For some time, I’ve been getting up early. (Most happy writers write in the morning; unhappy writers write whenever they feel like it.) I know this won’t make me a Proust (or a Tolstoy), but there is something satisfying about starting the day, let’s say, intentionally. “Writing,” I once said, “is one of the most deliberate things we do,” and doing it as the first intellectually demanding task of the day just somehow feels right. It makes you feel like a writer. Having written something in the morning, you can go through the rest of the day with a distinct sense of accomplishment, the feeling that you are in fact “contributing to the literature”, that you are part of the conversation.
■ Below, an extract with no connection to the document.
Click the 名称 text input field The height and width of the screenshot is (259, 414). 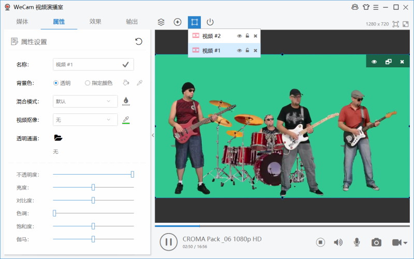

You can look your peers in the eye and tell them what you think now because you have made a serious attempt to articulate what you know. To be sure, our writing doesn’t always succeed, but you can earn even your failures — the seriousness of the writing the moment — simply by being deliberate about it. Decide the day before what you will write and when you will write it. Then give yourself a good morning.
That’s how I wrote my dissertation back in the 1990s: I always made sure to write in the morning before doing anything else. Even if it was just revising one paragraph, that made me go through the day without the weight of “having to write” hanging over my head. And if I did write later, that was just a nice bonus.
Yes, it’s definitely a habit that is worth developing in grad school. I wish I had!